(Coordinate data for items)
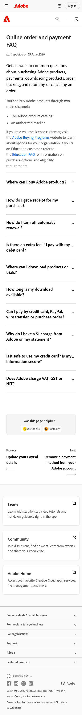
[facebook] (9, 683)
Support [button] (12, 643)
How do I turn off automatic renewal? (31, 225)
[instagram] (16, 683)
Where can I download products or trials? (37, 269)
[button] (59, 6)
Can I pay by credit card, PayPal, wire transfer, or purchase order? (35, 314)
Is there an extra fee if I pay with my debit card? (38, 247)
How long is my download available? (29, 292)
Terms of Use (13, 696)
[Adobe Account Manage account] (76, 19)
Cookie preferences (33, 696)
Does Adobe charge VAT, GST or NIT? (34, 381)
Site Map (60, 702)
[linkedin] (31, 683)
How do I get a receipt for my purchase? (32, 203)
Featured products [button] (18, 662)
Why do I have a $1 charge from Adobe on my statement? (34, 336)
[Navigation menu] (6, 6)
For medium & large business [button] (25, 624)
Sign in (72, 6)
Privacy (59, 690)
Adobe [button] (11, 652)
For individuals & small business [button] (27, 615)
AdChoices (15, 707)
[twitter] (23, 683)
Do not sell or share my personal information (30, 702)
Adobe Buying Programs (30, 137)
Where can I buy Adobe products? (36, 182)
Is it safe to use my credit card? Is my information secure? (38, 359)
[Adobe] (21, 6)
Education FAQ (23, 154)
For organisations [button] (17, 634)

> [Stated task]
Scale every coordinate in the entries above by 1.05 and round each result to a whole number, rounding halves up. Rewrite all the lines with their text and the new coordinates, and omit the picture.

> [Worked answer]
[facebook] (9, 717)
Support [button] (13, 675)
How do I turn off automatic renewal? (33, 236)
[instagram] (17, 717)
Where can I download products or trials? (39, 282)
[button] (62, 6)
Can I pay by credit card, PayPal, wire transfer, or purchase order? (37, 330)
Is there an extra fee if I pay with my debit card? (40, 259)
How long is my download available? (30, 307)
Terms of Use (14, 731)
[Adobe Account Manage account] (80, 20)
Cookie preferences (35, 731)
Does Adobe charge VAT, GST or NIT? (36, 400)
Site Map (63, 737)
[linkedin] (33, 717)
How do I get a receipt for my purchase? (34, 213)
Featured products [button] (19, 695)
Why do I have a $1 charge from Adobe on my statement? (36, 353)
[Navigation menu] (6, 6)
For medium & large business [button] (26, 655)
Sign in (76, 6)
Privacy (62, 725)
Adobe [button] (12, 685)
For individuals & small business [button] (28, 646)
AdChoices (16, 742)
[twitter] (24, 717)
Do not sell or share my personal information (32, 737)
Adobe Buying Programs (32, 144)
Where can I buy Adobe products? (38, 191)
Is it safe to use my credit card? Is my information secure? (40, 377)
[Adobe] (22, 6)
Education FAQ (24, 162)
For organisations [button] (18, 666)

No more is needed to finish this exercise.